*Exercise brief:* Please retype all of the items below without changing a single character.

Collected data entries:

◆ ◆ ◆ ◆ ◆

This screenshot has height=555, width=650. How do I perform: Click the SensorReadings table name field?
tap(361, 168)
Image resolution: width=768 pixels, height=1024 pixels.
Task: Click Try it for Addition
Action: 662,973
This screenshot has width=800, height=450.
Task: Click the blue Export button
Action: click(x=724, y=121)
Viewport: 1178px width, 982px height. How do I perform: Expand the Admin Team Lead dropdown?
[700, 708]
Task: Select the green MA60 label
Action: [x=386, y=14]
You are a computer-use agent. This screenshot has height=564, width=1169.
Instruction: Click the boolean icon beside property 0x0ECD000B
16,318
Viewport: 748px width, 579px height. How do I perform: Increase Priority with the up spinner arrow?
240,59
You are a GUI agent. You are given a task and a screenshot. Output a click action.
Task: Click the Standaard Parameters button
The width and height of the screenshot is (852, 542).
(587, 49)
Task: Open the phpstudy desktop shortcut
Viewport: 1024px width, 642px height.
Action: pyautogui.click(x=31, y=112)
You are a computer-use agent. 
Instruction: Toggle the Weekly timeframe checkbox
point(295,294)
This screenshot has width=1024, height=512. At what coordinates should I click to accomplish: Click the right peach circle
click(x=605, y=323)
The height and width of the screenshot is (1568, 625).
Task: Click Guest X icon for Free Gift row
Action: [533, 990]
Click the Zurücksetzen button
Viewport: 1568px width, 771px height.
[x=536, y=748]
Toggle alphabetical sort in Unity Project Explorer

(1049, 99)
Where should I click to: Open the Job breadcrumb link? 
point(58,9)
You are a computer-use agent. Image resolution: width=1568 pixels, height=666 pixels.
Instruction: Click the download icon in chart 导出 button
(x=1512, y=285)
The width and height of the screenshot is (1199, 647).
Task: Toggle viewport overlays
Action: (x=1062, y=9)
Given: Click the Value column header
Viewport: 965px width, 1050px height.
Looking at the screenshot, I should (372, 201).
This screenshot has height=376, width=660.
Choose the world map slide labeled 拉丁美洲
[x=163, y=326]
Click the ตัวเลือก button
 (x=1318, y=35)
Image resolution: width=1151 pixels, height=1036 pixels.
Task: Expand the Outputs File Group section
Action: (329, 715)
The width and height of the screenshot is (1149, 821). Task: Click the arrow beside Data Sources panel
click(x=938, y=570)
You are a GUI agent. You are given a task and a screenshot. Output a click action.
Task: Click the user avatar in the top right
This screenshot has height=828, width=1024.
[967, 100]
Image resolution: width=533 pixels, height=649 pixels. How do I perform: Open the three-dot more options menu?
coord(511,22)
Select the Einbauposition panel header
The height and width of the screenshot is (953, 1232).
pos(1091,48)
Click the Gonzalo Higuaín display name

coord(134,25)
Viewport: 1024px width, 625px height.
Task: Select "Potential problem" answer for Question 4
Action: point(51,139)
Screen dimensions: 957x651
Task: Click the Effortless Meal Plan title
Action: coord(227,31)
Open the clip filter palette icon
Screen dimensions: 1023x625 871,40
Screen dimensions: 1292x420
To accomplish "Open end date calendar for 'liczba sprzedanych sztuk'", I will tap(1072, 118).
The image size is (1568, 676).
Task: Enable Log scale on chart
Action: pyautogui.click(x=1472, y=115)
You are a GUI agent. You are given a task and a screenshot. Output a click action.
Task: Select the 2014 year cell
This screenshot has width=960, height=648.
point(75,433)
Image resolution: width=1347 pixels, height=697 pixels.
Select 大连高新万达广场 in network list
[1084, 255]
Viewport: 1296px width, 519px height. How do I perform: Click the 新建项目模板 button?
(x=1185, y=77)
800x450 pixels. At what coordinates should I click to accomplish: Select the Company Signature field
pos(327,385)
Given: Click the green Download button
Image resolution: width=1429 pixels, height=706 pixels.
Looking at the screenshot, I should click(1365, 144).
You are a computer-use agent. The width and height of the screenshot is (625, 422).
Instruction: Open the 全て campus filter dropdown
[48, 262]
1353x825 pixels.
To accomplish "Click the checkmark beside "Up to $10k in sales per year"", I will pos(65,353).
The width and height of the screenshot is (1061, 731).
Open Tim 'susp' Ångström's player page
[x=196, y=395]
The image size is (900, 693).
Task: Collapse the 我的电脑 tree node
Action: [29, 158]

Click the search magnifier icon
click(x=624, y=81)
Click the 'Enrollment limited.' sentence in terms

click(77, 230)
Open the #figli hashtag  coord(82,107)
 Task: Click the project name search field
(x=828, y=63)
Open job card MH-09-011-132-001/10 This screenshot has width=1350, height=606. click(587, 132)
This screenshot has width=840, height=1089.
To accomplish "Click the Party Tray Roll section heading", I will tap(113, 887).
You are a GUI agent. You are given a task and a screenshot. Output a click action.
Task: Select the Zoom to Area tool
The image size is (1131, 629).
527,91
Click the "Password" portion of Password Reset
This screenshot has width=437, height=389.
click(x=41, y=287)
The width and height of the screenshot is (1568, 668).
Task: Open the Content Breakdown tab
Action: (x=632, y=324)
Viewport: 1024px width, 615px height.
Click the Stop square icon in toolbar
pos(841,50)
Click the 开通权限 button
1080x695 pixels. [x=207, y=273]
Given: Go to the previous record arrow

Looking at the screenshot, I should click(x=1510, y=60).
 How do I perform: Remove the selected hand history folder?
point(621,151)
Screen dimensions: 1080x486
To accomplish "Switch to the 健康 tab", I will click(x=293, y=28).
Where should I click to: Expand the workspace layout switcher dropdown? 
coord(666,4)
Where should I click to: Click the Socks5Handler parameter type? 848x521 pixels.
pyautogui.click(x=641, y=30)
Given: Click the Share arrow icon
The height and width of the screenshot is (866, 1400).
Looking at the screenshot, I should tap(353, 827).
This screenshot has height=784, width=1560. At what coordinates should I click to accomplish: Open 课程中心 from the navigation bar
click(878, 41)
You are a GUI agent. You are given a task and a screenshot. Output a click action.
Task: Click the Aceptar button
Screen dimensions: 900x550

◆ ◆ ◆ ◆ ◆

*Solved exercise:*
This screenshot has height=555, width=650. How do I perform: Click the SensorReadings table name field?
tap(361, 168)
Image resolution: width=768 pixels, height=1024 pixels.
Task: Click Try it for Addition
Action: 662,973
This screenshot has width=800, height=450.
Task: Click the blue Export button
Action: click(x=724, y=121)
Viewport: 1178px width, 982px height. How do I perform: Expand the Admin Team Lead dropdown?
[700, 708]
Task: Select the green MA60 label
Action: [x=386, y=14]
You are a computer-use agent. This screenshot has height=564, width=1169.
Instruction: Click the boolean icon beside property 0x0ECD000B
16,318
Viewport: 748px width, 579px height. How do I perform: Increase Priority with the up spinner arrow?
240,59
You are a GUI agent. You are given a task and a screenshot. Output a click action.
Task: Click the Standaard Parameters button
The width and height of the screenshot is (852, 542).
(587, 49)
Task: Open the phpstudy desktop shortcut
Viewport: 1024px width, 642px height.
Action: pyautogui.click(x=31, y=112)
You are a computer-use agent. 
Instruction: Toggle the Weekly timeframe checkbox
point(295,294)
This screenshot has width=1024, height=512. At what coordinates should I click to accomplish: Click the right peach circle
click(x=605, y=323)
The height and width of the screenshot is (1568, 625).
Task: Click Guest X icon for Free Gift row
Action: [533, 990]
Click the Zurücksetzen button
Viewport: 1568px width, 771px height.
[x=536, y=748]
Toggle alphabetical sort in Unity Project Explorer

(1049, 99)
Where should I click to: Open the Job breadcrumb link? 
point(58,9)
You are a computer-use agent. Image resolution: width=1568 pixels, height=666 pixels.
Instruction: Click the download icon in chart 导出 button
(x=1512, y=285)
The width and height of the screenshot is (1199, 647).
Task: Toggle viewport overlays
Action: (x=1062, y=9)
Given: Click the Value column header
Viewport: 965px width, 1050px height.
Looking at the screenshot, I should (372, 201).
This screenshot has height=376, width=660.
Choose the world map slide labeled 拉丁美洲
[x=163, y=326]
Click the ตัวเลือก button
 (x=1318, y=35)
Image resolution: width=1151 pixels, height=1036 pixels.
Task: Expand the Outputs File Group section
Action: (329, 715)
The width and height of the screenshot is (1149, 821). Task: Click the arrow beside Data Sources panel
click(x=938, y=570)
You are a GUI agent. You are given a task and a screenshot. Output a click action.
Task: Click the user avatar in the top right
This screenshot has height=828, width=1024.
[967, 100]
Image resolution: width=533 pixels, height=649 pixels. How do I perform: Open the three-dot more options menu?
coord(511,22)
Select the Einbauposition panel header
The height and width of the screenshot is (953, 1232).
pos(1091,48)
Click the Gonzalo Higuaín display name

coord(134,25)
Viewport: 1024px width, 625px height.
Task: Select "Potential problem" answer for Question 4
Action: point(51,139)
Screen dimensions: 957x651
Task: Click the Effortless Meal Plan title
Action: coord(227,31)
Open the clip filter palette icon
Screen dimensions: 1023x625 871,40
Screen dimensions: 1292x420
To accomplish "Open end date calendar for 'liczba sprzedanych sztuk'", I will tap(1072, 118).
The image size is (1568, 676).
Task: Enable Log scale on chart
Action: pyautogui.click(x=1472, y=115)
You are a GUI agent. You are given a task and a screenshot. Output a click action.
Task: Select the 2014 year cell
This screenshot has width=960, height=648.
point(75,433)
Image resolution: width=1347 pixels, height=697 pixels.
Select 大连高新万达广场 in network list
[1084, 255]
Viewport: 1296px width, 519px height. How do I perform: Click the 新建项目模板 button?
(x=1185, y=77)
800x450 pixels. At what coordinates should I click to accomplish: Select the Company Signature field
pos(327,385)
Given: Click the green Download button
Image resolution: width=1429 pixels, height=706 pixels.
Looking at the screenshot, I should click(1365, 144).
You are a computer-use agent. The width and height of the screenshot is (625, 422).
Instruction: Open the 全て campus filter dropdown
[48, 262]
1353x825 pixels.
To accomplish "Click the checkmark beside "Up to $10k in sales per year"", I will pos(65,353).
The width and height of the screenshot is (1061, 731).
Open Tim 'susp' Ångström's player page
[x=196, y=395]
The image size is (900, 693).
Task: Collapse the 我的电脑 tree node
Action: [29, 158]

Click the search magnifier icon
click(x=624, y=81)
Click the 'Enrollment limited.' sentence in terms

click(77, 230)
Open the #figli hashtag  coord(82,107)
 Task: Click the project name search field
(x=828, y=63)
Open job card MH-09-011-132-001/10 This screenshot has width=1350, height=606. click(587, 132)
This screenshot has width=840, height=1089.
To accomplish "Click the Party Tray Roll section heading", I will tap(113, 887).
You are a GUI agent. You are given a task and a screenshot. Output a click action.
Task: Select the Zoom to Area tool
The image size is (1131, 629).
527,91
Click the "Password" portion of Password Reset
This screenshot has width=437, height=389.
click(x=41, y=287)
The width and height of the screenshot is (1568, 668).
Task: Open the Content Breakdown tab
Action: (x=632, y=324)
Viewport: 1024px width, 615px height.
Click the Stop square icon in toolbar
pos(841,50)
Click the 开通权限 button
1080x695 pixels. [x=207, y=273]
Given: Go to the previous record arrow

Looking at the screenshot, I should click(x=1510, y=60).
 How do I perform: Remove the selected hand history folder?
point(621,151)
Screen dimensions: 1080x486
To accomplish "Switch to the 健康 tab", I will click(x=293, y=28).
Where should I click to: Expand the workspace layout switcher dropdown? 
coord(666,4)
Where should I click to: Click the Socks5Handler parameter type? 848x521 pixels.
pyautogui.click(x=641, y=30)
Given: Click the Share arrow icon
The height and width of the screenshot is (866, 1400).
Looking at the screenshot, I should tap(353, 827).
This screenshot has height=784, width=1560. At what coordinates should I click to accomplish: Open 课程中心 from the navigation bar
click(878, 41)
You are a GUI agent. You are given a task and a screenshot. Output a click action.
Task: Click the Aceptar button
Screen dimensions: 900x550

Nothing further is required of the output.